* _Data entries_
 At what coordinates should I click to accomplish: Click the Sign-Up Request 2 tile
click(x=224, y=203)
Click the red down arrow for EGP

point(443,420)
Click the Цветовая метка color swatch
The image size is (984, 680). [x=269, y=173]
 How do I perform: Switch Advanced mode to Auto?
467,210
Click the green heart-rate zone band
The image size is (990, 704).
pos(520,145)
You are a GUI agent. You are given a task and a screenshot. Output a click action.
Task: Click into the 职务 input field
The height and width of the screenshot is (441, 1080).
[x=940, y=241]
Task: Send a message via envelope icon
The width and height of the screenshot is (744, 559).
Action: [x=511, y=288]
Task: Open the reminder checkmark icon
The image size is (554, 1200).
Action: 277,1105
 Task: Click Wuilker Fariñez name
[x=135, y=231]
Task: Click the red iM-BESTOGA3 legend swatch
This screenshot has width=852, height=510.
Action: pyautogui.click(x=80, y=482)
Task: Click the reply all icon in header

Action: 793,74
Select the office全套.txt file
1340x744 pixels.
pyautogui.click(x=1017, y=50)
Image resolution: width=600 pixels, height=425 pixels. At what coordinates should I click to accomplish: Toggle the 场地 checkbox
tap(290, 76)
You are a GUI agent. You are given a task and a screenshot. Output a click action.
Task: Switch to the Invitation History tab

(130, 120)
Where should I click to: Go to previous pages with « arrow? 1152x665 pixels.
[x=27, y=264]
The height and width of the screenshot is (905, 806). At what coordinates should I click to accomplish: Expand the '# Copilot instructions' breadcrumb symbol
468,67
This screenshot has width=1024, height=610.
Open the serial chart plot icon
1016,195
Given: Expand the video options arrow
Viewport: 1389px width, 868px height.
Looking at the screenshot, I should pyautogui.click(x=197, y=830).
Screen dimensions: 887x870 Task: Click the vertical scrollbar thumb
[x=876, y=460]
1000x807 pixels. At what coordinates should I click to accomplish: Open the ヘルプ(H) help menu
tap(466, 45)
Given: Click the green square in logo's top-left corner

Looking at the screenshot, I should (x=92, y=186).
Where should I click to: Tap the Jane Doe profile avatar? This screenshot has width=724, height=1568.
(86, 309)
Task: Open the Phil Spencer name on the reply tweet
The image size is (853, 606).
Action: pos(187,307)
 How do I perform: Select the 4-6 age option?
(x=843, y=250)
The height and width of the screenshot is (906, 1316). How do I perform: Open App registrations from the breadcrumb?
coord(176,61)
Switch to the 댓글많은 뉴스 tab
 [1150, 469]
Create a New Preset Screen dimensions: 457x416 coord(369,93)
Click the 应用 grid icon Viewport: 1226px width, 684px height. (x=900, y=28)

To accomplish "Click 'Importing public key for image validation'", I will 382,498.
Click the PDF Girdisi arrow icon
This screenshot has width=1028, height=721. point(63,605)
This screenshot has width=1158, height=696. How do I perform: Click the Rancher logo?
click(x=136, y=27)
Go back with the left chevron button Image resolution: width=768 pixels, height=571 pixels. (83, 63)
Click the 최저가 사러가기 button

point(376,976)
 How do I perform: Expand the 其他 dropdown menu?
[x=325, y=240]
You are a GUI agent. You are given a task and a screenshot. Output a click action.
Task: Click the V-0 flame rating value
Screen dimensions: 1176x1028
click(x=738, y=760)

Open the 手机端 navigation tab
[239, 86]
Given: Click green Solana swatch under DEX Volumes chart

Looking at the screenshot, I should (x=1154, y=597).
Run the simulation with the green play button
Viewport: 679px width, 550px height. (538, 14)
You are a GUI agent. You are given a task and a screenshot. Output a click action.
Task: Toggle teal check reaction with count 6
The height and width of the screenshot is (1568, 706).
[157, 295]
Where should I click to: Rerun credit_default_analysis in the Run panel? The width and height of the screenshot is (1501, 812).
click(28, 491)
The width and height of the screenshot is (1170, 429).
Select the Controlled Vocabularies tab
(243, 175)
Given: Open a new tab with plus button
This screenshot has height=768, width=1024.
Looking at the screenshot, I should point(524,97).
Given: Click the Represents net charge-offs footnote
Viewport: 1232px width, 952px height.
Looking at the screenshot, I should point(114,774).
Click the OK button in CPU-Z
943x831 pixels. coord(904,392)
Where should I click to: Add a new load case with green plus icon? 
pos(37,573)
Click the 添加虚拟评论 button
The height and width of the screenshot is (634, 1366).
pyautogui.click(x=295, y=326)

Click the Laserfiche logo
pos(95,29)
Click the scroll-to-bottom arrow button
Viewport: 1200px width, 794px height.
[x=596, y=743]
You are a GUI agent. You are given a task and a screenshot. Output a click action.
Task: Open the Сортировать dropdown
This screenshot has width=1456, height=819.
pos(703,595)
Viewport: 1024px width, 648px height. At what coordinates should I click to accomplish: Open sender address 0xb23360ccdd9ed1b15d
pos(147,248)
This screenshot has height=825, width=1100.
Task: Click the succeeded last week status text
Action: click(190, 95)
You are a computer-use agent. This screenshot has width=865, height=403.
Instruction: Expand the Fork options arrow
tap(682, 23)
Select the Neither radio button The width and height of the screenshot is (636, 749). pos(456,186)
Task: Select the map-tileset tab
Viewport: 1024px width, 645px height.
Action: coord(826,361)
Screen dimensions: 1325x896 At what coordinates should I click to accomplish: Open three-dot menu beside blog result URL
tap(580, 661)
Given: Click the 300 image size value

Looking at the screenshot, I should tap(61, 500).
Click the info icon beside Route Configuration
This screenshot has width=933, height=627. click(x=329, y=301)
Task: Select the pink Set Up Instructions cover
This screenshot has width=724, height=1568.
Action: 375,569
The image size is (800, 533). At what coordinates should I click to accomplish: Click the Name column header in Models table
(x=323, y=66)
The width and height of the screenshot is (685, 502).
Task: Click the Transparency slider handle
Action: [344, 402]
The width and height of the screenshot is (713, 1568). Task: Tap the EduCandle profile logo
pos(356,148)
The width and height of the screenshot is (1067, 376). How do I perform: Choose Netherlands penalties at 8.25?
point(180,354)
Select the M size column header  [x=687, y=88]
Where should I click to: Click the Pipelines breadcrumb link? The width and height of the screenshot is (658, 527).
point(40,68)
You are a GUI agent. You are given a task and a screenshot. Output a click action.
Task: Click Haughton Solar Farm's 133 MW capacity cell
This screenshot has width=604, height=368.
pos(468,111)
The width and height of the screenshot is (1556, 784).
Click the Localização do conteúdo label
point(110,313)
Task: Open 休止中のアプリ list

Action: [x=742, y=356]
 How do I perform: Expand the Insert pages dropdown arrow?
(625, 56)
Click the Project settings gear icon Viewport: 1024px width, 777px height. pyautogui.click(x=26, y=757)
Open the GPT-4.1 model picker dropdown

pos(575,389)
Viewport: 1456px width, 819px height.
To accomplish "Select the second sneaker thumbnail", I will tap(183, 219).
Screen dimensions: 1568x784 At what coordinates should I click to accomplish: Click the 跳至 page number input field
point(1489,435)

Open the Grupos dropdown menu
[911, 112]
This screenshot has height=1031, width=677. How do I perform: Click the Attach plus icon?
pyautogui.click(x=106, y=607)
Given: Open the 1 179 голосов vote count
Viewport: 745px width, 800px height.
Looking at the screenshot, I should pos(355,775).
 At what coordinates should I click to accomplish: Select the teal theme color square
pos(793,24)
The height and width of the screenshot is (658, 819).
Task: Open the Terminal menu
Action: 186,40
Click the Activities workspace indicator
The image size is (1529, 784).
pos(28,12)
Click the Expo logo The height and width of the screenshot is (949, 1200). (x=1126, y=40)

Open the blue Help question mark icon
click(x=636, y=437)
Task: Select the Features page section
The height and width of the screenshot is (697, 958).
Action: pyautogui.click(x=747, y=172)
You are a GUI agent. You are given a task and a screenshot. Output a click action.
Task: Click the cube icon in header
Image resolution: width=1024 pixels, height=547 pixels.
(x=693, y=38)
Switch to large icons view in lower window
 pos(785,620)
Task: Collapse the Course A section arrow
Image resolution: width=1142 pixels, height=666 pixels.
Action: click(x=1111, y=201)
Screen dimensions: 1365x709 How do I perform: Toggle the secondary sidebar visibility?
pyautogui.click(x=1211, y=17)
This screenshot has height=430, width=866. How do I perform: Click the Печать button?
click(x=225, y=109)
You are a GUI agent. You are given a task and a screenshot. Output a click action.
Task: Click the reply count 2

* _Task goal_
Return every line holding the word "section" from the records.

* _Result of the task_
Task: Select the Features page section
Task: Collapse the Course A section arrow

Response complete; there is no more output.